The first Memorial Theatre was funded and built as an initiative of local brewer Charles Flower. In 1864, Charles, with his father Edward Fordham Flower, organized a season of six plays in a temporary pavilion to mark the tercentenary of Shakespeare’s birth. A decade later, with an awareness of what Richard Wagner was bringing to completion with his opera house in Bayreuth, Charles Flower decided to build a permanent theatre for Stratford for the performance of Shakespeare’s plays. His vision was mocked by many, as was the eclectic architecture of the building.2 But the theatre opened on schedule in 1879, when three plays were given by a company led by the classical actor Barry Sullivan. Short spring seasons in the first years gave little indication of future successes, until in 1885 Charles met the ambitious young actor Frank Benson. Three years earlier at the age of 23, Benson, with his father’s financial support, had taken over an ailing touring company.

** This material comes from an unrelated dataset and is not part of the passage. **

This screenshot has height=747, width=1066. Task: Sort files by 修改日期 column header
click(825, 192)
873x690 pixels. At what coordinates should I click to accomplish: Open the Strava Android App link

Now he was to lead all but five of the Stratford seasons from 1886 to 1916, as well as making a final appearance in 1919. Benson guaranteed consistency, as Sally Beauman has written: ‘Had it continued to present short annual seasons by companies of varying ability, Stratford would undoubtedly have degenerated into little more than a small provincial theatre, fitted in on touring dates, with no aims, no policies, no identity of its own.’3 The company appears to have done their best work in Stratford during the 1890s, although the productions were resolutely traditional, even as they often took considerable liberties with Shakespeare’s texts. At first the seasons lasted for no more than two weeks, with a different play being given each night. During the rest of the year the theatre was dark for long periods. By 1910, Charles’s brother Archibald (‘Archie’) Flower had taken over as chairman of the theatre’s governors, and he was to dominate the company until the end of the Second World War.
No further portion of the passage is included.